Esagero? Può darsi. Noto, tuttavia, che più volte nell’analisi circostanziata che il Fmi ha fatto della situazione attuale, gli estensori hanno sottolineato il ruolo che l’atto costitutivo assegna al Fondo, qualificandolo di fatto, oltre che per diritto, come l’unica entità globale titolata ad occuparsi dell’equilibrio finanziario internazionale, visto che gli egoismi nazionali – sintetizzo malamente – hanno la vista troppo corta per osservare il quadro d’insieme e agire di conseguenza. Pure chi potrebbe – ossia gli Usa – finisce impelagato nelle sue beghe interne producendo sconquassi globali per il tramite della sua moneta e, soprattutto, dell’enorme quantità dei suoi debiti.

Nella parte conclusiva del documento, appena un paio di pagine, viene delineato il percorso immaginato dal Fmi che si articolano su tre grandi aree tematiche: La gestione dei flussi di capitale e gli interventi sul mercato dei cambi, il global financial safety net (GFST) ossia la capacità di costruire e gestire con efficacia un salvagente finanziario, e poi il ruolo dell’SDR. Relativamente al punto due è utile sapere che il Fmi produrrà a breve un paper per analizzare se il fondo ha risorse sufficienti a fare il prestatore globale, anche garantendo la liquidità dei mercati.
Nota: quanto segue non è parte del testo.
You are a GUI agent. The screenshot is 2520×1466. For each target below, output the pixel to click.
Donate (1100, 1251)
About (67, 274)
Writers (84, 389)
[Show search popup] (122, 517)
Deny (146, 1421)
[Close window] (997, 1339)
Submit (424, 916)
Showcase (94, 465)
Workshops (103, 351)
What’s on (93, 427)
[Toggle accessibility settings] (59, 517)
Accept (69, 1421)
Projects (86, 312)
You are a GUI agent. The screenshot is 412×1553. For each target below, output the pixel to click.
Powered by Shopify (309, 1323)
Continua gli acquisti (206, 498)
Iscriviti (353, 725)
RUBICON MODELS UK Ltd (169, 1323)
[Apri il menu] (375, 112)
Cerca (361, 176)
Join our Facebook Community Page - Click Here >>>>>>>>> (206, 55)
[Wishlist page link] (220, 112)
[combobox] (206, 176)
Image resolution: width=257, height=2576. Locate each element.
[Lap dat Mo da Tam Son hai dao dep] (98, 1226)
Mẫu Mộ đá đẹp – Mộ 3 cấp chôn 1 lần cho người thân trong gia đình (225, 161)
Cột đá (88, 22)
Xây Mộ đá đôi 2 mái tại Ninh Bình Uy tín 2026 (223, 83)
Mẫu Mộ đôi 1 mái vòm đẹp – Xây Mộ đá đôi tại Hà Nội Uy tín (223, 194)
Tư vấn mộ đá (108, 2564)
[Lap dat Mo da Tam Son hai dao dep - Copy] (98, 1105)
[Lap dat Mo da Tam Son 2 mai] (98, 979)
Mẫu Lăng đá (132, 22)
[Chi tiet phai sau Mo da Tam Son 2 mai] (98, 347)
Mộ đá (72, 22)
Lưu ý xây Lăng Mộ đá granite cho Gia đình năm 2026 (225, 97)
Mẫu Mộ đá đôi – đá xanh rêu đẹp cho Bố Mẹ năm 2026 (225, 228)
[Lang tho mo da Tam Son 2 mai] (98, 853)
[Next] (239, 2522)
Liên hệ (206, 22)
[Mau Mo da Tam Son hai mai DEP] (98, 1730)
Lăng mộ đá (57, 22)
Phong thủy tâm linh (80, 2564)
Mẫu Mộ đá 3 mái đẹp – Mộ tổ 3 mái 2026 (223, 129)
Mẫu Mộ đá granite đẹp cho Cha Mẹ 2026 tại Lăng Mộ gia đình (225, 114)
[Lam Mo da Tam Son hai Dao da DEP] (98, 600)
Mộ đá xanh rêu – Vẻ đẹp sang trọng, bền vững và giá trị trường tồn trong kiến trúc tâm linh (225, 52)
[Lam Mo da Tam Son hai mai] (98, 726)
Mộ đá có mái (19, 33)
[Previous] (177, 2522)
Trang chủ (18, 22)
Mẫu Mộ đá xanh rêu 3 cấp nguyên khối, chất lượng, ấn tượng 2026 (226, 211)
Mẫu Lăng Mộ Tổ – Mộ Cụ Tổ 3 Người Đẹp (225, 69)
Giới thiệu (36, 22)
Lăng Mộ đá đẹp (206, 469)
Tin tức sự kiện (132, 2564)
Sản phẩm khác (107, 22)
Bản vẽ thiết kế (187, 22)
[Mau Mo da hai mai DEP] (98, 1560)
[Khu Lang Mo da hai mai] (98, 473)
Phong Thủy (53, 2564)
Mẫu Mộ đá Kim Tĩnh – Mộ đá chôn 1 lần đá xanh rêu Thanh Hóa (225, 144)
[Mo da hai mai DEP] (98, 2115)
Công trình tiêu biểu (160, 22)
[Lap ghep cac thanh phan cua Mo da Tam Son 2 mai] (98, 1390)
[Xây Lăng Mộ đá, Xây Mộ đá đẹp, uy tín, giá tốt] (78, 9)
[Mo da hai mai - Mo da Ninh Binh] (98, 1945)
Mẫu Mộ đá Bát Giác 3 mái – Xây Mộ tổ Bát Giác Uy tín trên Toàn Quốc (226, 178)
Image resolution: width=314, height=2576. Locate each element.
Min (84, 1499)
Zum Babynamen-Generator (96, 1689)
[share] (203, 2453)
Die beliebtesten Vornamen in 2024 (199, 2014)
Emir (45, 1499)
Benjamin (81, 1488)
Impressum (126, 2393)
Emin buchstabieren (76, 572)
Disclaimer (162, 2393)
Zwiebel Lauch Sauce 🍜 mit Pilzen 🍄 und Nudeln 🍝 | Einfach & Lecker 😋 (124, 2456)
E sarà interessante scoprire se è davvero così. Quando alla moneta SDR, il Fmi ci dice soltanto che molti parti del consorzio (la Cina?) “sono interessati a discutere del modo di migliorare il ruolo dell’SDR”.

Il documento si conclude con alcune domande che gli estensori scrivono per il board dei direttori invitandoli a decidere le risposte. Basta riportare le ultime due: “Come vedete il ruolo del Fondo, come pilastro globale, per promuovere l’efficacia del GFSN? Quali sono le aree prioritarie di riforma?”.

Una volta si chiamavano domande retoriche.